> _ASSIGNED TASK_
Whenever the string "Click" appears in a line below, please copy the line out.

> _DATA FOR REVIEW_
┄┄┄┄┄┄┄┄┄┄┄┄┄┄┄┄┄┄┄┄
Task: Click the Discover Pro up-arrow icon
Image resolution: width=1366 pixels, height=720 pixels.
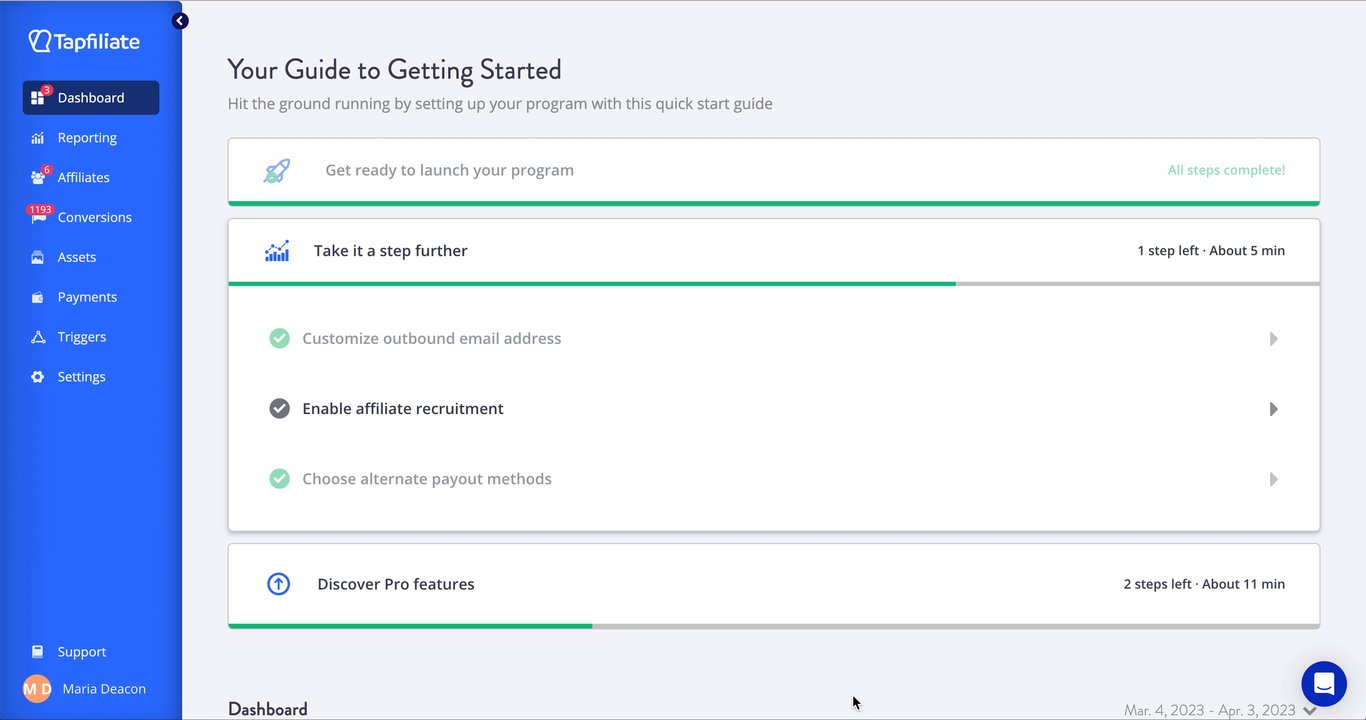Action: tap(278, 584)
┄┄┄┄┄┄┄┄┄┄┄┄┄┄┄┄┄┄┄┄
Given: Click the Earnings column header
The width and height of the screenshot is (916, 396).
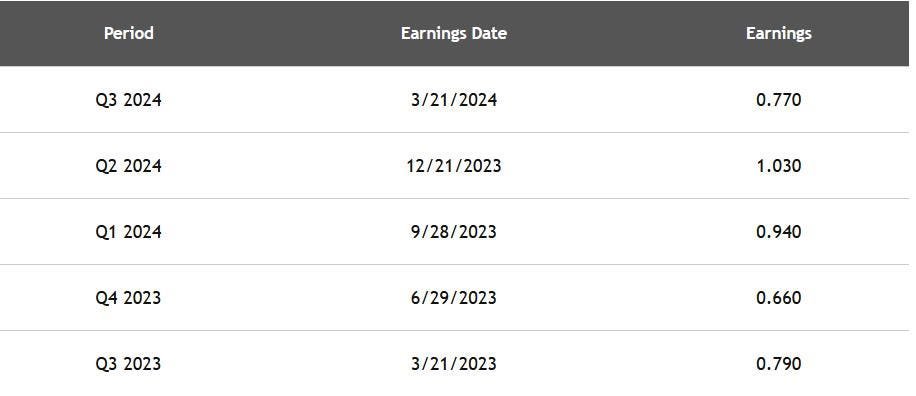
┄┄┄┄┄┄┄┄┄┄┄┄┄┄┄┄┄┄┄┄
> _REPLY TO THE EXERCISE_
Task: Click the Discover Pro up-arrow icon
Given: Click the Earnings column header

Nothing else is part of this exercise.